Gestatten: Iso- Gran-Turismo

Starten wir Super Woden GP II, so springt uns das grundsätzliche Retro-Thema des Rennspiels quasi aus dem Bildschirm an. Angefangen bei der grafischen Gestaltung der Menüs über die musikalische Begleitung versprüht das Spiel einen gelungenen 90er-/ Anfang 2000er-Charme, ohne dabei jedoch altbacken oder eingestaubt zu wirken. Im Hauptmenü angelangt drängt sich direkt ein unfreiwilliger Vergleich zu einer absoluten Genre-Größe auf. Damit kann eigentlich nur Gran Turismo gemeint sein, welches sein Hauptmenü stets als eine stilisierte Stadt-Übersicht präsentiert, in der verschiedene Icons unsere Garage, die Werkstatt, diverse Rennevents oder die Autohändler hervorheben.

Auch in Super Woden GP II setzt man auf eine solche Darstellung. Dreh- und Angelpunkt ist dabei zunächst einmal unsere Garage, in der wir eine Übersicht über unsere Fahrzeuge erhalten.
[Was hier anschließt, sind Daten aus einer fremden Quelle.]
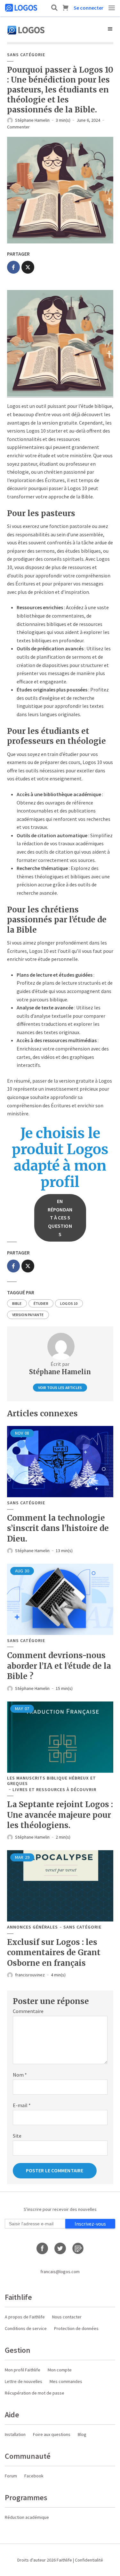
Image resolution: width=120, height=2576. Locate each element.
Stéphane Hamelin (32, 120)
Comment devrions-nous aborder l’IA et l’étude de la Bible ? (59, 1665)
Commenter (18, 127)
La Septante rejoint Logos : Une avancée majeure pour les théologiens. (60, 1814)
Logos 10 (69, 1303)
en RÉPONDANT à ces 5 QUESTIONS (60, 1217)
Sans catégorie (26, 54)
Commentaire (28, 2011)
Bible (17, 1303)
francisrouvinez (30, 1975)
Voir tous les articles (60, 1387)
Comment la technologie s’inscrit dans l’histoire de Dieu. (58, 1528)
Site (17, 2135)
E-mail (22, 2105)
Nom (20, 2074)
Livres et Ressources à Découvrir (54, 1789)
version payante (28, 1314)
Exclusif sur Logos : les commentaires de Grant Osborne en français (53, 1952)
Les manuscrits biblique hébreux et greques (51, 1781)
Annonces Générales (32, 1927)
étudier (41, 1303)
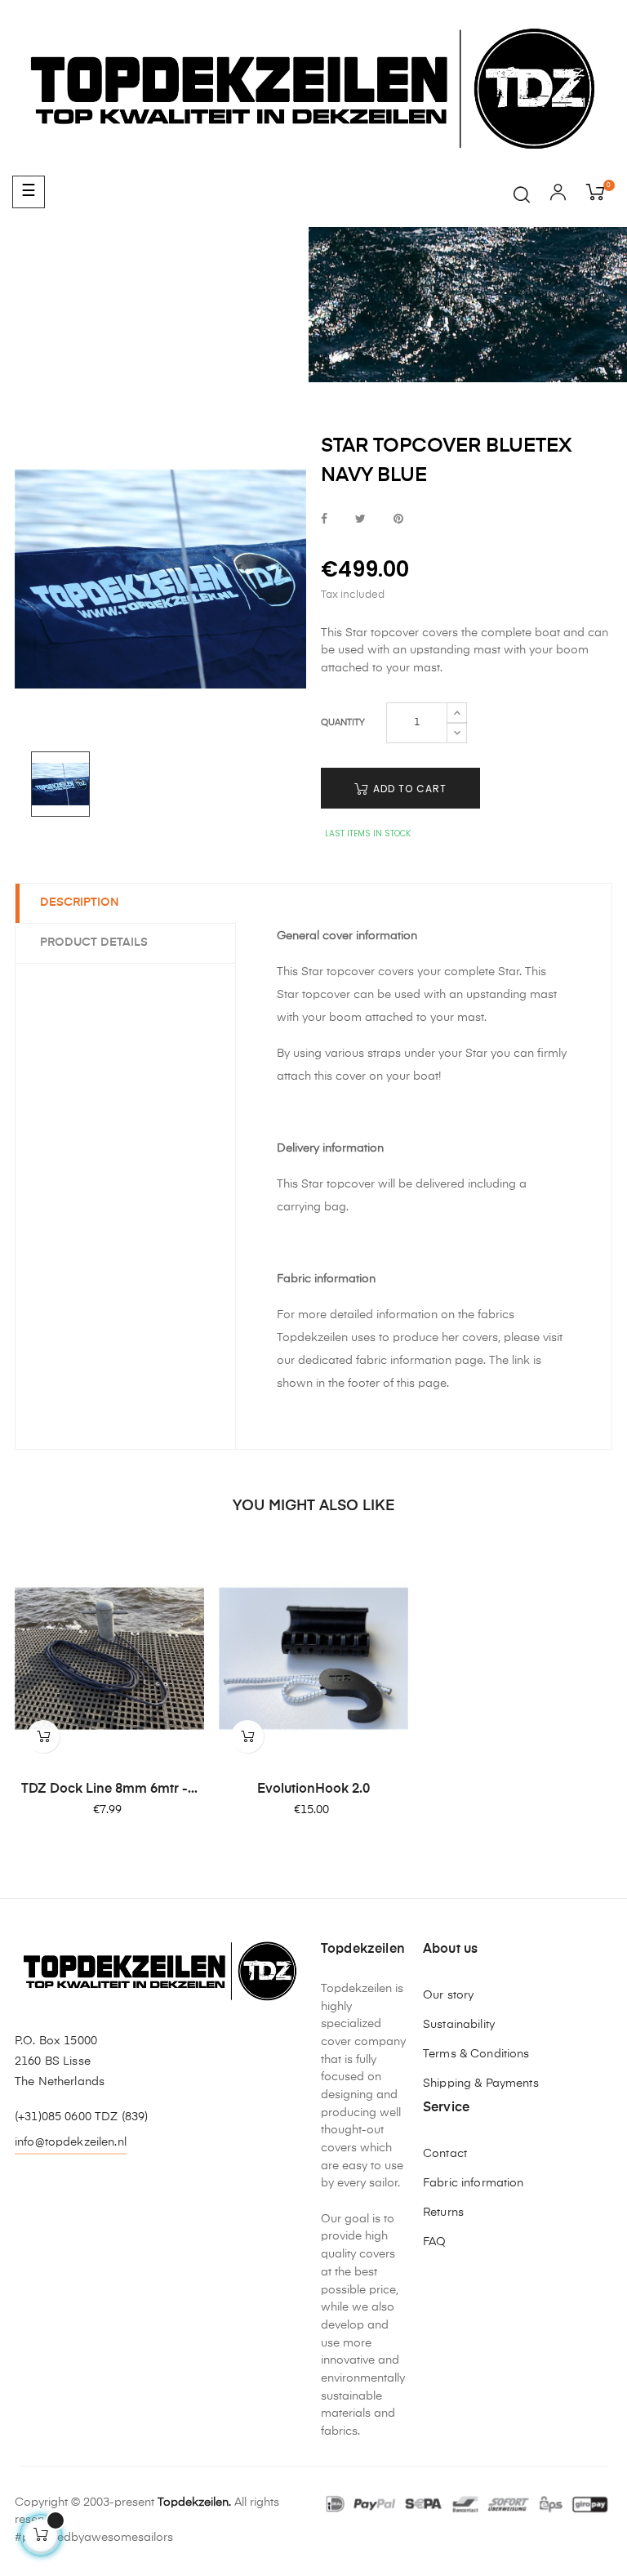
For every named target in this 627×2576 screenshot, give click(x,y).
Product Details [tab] (94, 942)
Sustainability (459, 2024)
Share (324, 519)
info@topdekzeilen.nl (71, 2142)
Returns (443, 2212)
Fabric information (473, 2183)
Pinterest (398, 519)
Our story (448, 1995)
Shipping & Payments (481, 2083)
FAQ (434, 2242)
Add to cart (408, 789)
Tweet (360, 519)
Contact (445, 2153)
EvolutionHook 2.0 (313, 1789)
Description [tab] (79, 902)
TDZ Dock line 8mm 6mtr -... (109, 1789)
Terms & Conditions (476, 2054)
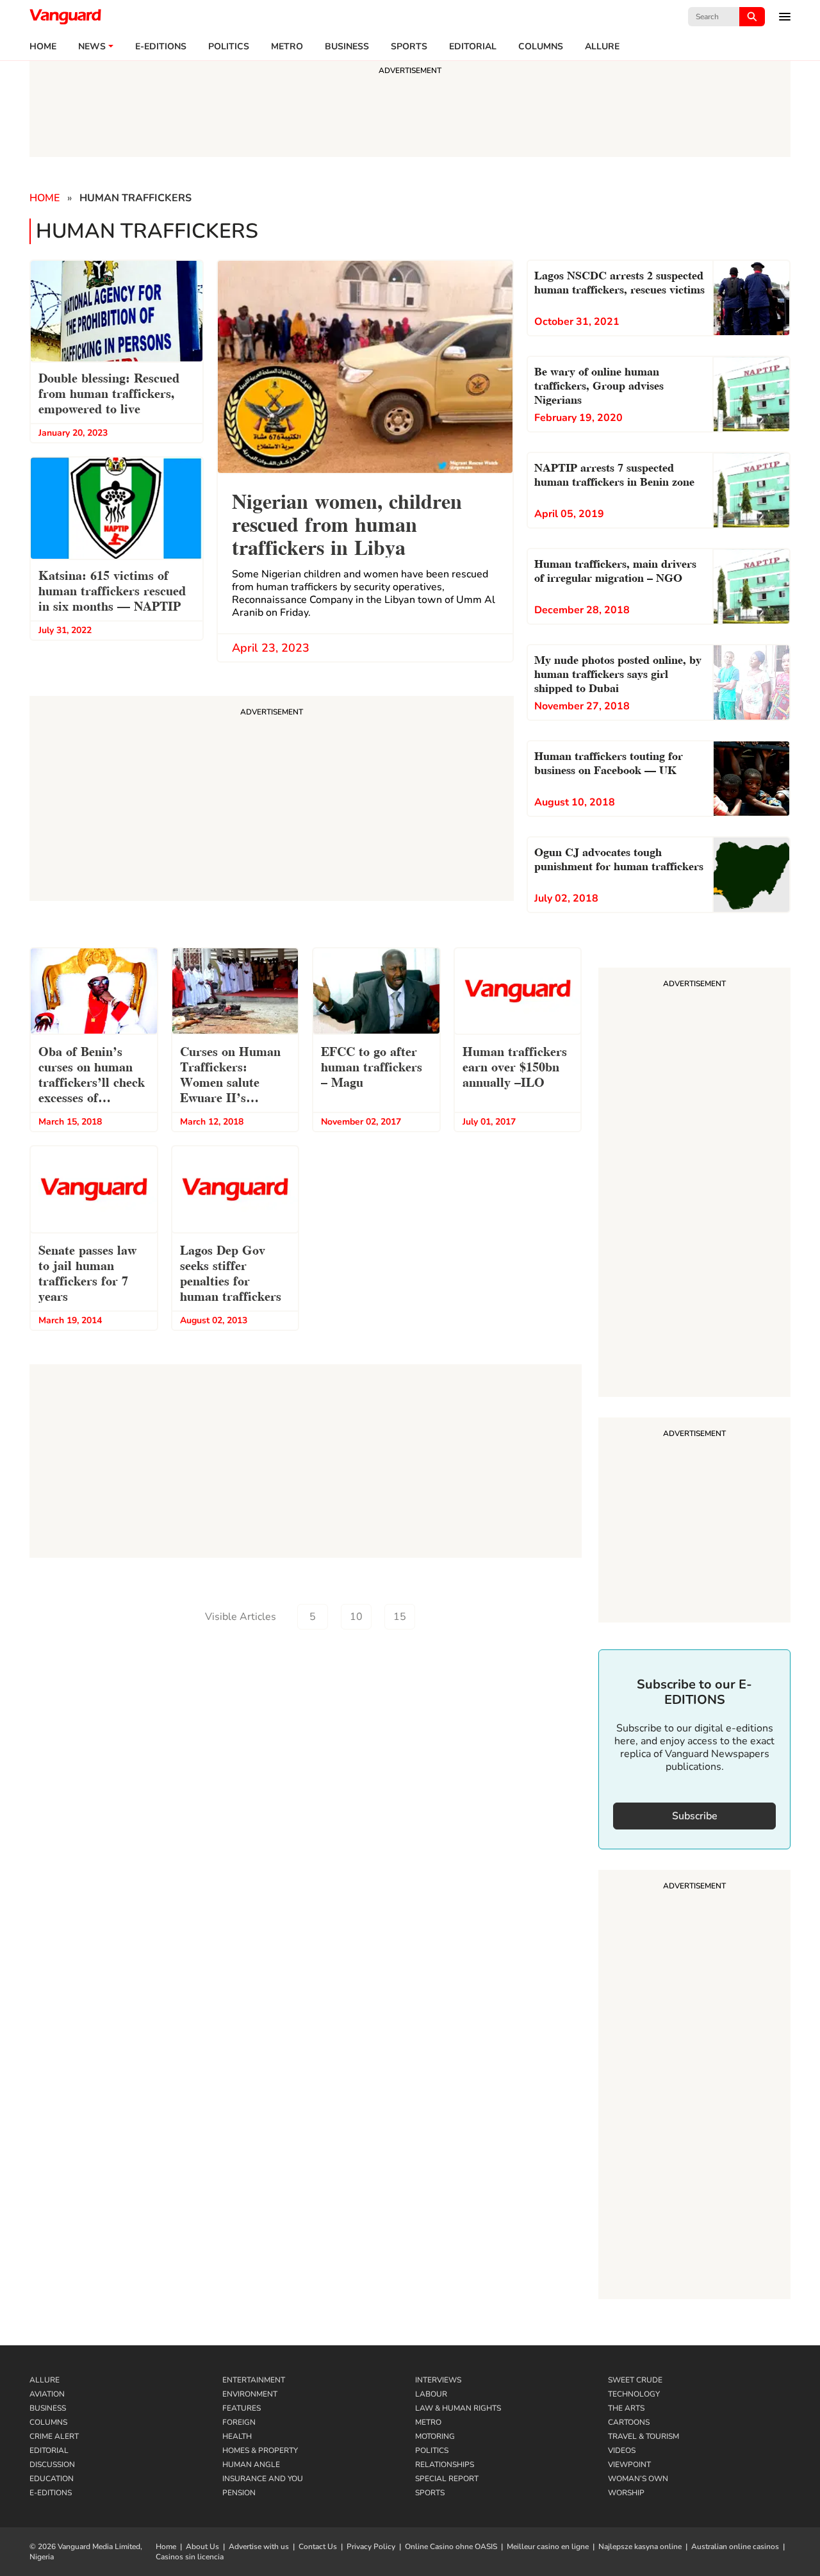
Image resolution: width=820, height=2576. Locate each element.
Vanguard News (65, 16)
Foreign (239, 2422)
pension (239, 2493)
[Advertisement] (694, 1184)
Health (237, 2436)
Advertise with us (259, 2546)
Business (347, 47)
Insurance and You (262, 2478)
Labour (431, 2394)
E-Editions (50, 2493)
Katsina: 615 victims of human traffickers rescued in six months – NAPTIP (112, 589)
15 (399, 1617)
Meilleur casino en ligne (548, 2546)
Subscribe (695, 1816)
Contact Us (318, 2546)
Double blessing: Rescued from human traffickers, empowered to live (108, 392)
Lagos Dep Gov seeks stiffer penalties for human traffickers (230, 1272)
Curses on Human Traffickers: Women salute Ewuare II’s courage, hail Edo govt (230, 1075)
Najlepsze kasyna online (640, 2546)
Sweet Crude (635, 2380)
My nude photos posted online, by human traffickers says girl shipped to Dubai (617, 672)
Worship (626, 2493)
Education (51, 2478)
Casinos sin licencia (190, 2557)
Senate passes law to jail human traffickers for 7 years (87, 1272)
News (92, 47)
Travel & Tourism (643, 2436)
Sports (409, 47)
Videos (622, 2450)
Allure (44, 2380)
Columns (540, 47)
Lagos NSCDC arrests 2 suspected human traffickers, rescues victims (619, 281)
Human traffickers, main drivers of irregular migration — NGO (615, 569)
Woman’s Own (638, 2478)
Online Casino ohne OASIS (451, 2546)
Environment (249, 2394)
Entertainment (253, 2380)
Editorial (472, 47)
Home (42, 47)
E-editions (160, 47)
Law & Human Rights (458, 2408)
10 (356, 1617)
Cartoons (629, 2422)
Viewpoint (629, 2464)
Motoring (435, 2436)
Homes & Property (260, 2450)
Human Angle (251, 2464)
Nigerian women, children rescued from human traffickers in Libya (347, 522)
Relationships (444, 2464)
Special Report (447, 2478)
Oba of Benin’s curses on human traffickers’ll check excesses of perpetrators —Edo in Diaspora (91, 1075)
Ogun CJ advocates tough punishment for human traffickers (618, 858)
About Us (202, 2546)
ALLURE (602, 47)
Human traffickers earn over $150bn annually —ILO (515, 1065)
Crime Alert (54, 2436)
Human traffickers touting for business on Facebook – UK (608, 762)
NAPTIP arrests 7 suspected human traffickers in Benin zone (614, 473)
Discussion (52, 2464)
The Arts (626, 2408)
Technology (634, 2394)
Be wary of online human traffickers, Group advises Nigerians (599, 384)
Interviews (438, 2380)
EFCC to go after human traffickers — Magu (371, 1065)
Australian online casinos (735, 2546)
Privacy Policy (371, 2546)
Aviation (47, 2394)
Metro (287, 47)
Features (241, 2408)
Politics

In der Werkstatt wiederum können wir fleißig tunen und Werte wie Handling, Motorleistung oder Topspeed steigern, natürlich gegen einen entsprechenden finanziellen Obolus. Ganz im Sinne der Vorlage können wir an der Stelle sogar unser Auto waschen oder einen Ölwechsel vornehmen. Auch dies war ein Feature, welches primär eigentlich nur in der Gran-Turismo-Reihe anzutreffen ist.

Einen gewissen Wiedererkennungswert hat die Darstellung der verschiedenen Händler. Über die Stadt verteilt befinden sich acht fiktive Hersteller, welche jeweils ein Land und die dort beheimateten Autos abbilden. Hier fällt direkt auf, dass man sich zwar an diversen Vorlagen orientiert, jedoch keine Original-Lizenz besitzt. So heißt die Firma aus Italien beispielsweise Aalia, was unschwer als Alfa zu erkennen ist. Japanische Modelle wiederum firmieren unter dem Überbegriff Raven.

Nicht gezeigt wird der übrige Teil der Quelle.